[Pixel coordinate grounding data]

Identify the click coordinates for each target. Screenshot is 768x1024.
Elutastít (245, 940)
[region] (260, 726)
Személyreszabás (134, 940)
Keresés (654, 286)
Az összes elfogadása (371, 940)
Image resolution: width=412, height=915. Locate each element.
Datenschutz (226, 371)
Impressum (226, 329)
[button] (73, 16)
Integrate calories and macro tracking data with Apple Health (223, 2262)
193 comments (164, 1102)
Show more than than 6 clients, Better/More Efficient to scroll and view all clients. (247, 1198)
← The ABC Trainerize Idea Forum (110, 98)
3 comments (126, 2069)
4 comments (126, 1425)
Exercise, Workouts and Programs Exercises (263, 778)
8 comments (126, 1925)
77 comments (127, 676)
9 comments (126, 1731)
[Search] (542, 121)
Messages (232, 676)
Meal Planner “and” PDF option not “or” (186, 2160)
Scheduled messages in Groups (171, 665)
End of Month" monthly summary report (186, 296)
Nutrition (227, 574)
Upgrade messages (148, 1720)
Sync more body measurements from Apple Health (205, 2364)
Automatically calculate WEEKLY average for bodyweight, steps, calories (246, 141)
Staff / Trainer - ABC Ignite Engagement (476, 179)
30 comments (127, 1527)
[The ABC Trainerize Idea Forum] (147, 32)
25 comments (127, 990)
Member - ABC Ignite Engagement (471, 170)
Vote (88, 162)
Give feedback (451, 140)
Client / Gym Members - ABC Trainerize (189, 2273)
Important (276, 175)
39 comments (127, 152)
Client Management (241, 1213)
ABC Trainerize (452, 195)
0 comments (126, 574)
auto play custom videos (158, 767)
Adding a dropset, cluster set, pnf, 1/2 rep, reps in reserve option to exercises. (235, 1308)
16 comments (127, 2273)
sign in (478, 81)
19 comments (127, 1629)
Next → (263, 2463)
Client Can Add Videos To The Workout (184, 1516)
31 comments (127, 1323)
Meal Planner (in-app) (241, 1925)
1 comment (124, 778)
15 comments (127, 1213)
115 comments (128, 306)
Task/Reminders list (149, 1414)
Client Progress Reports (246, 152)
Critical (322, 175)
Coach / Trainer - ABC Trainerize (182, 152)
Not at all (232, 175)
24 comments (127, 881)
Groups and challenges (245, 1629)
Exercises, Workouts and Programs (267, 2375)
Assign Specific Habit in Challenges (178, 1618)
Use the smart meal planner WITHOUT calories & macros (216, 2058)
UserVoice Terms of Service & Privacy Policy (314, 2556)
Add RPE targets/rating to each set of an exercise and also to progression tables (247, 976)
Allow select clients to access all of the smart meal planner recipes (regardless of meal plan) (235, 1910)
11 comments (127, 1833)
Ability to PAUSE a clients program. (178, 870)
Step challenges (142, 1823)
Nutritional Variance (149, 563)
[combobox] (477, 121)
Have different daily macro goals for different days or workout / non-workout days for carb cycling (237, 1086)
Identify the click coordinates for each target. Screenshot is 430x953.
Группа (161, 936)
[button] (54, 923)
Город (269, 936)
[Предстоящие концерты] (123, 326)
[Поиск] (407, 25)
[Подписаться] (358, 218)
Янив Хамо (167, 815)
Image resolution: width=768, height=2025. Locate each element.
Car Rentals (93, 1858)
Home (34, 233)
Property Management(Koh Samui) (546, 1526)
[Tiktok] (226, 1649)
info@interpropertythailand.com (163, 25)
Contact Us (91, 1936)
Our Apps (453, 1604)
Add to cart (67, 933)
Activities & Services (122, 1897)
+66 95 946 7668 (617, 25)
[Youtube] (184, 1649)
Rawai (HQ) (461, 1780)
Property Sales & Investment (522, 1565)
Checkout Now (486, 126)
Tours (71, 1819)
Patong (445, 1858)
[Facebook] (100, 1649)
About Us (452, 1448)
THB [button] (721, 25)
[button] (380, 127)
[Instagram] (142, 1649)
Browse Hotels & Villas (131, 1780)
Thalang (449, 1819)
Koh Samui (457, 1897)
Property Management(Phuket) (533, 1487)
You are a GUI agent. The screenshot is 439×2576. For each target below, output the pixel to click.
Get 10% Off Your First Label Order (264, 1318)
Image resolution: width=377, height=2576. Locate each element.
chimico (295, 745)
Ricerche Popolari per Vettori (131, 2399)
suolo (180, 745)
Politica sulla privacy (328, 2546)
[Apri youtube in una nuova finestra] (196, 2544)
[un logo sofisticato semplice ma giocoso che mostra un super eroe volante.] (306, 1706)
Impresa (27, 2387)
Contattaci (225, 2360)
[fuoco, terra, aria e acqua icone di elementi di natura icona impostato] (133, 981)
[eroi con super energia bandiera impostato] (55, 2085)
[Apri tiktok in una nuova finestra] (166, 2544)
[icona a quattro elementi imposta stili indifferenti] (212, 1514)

### Task to carry out
Output the line containing "Property Sales & Investment (522, 1565)" and each line after it through the close of the entries, unchanged and with no other lines.

### Finished task
Property Sales & Investment (522, 1565)
Checkout Now (486, 126)
Tours (71, 1819)
Patong (445, 1858)
[Facebook] (100, 1649)
About Us (452, 1448)
THB [button] (721, 25)
[button] (380, 127)
[Instagram] (142, 1649)
Browse Hotels & Villas (131, 1780)
Thalang (449, 1819)
Koh Samui (457, 1897)
Property Management(Phuket) (533, 1487)
You are a GUI agent. The screenshot is 439×2576. For each target below, output the pixel to click.
Get 10% Off Your First Label Order (264, 1318)
Image resolution: width=377, height=2576. Locate each element.
chimico (295, 745)
Ricerche Popolari per Vettori (131, 2399)
suolo (180, 745)
Politica sulla privacy (328, 2546)
[Apri youtube in una nuova finestra] (196, 2544)
[un logo sofisticato semplice ma giocoso che mostra un super eroe volante.] (306, 1706)
Impresa (27, 2387)
Contattaci (225, 2360)
[fuoco, terra, aria e acqua icone di elementi di natura icona impostato] (133, 981)
[eroi con super energia bandiera impostato] (55, 2085)
[Apri tiktok in una nuova finestra] (166, 2544)
[icona a quattro elementi imposta stili indifferenti] (212, 1514)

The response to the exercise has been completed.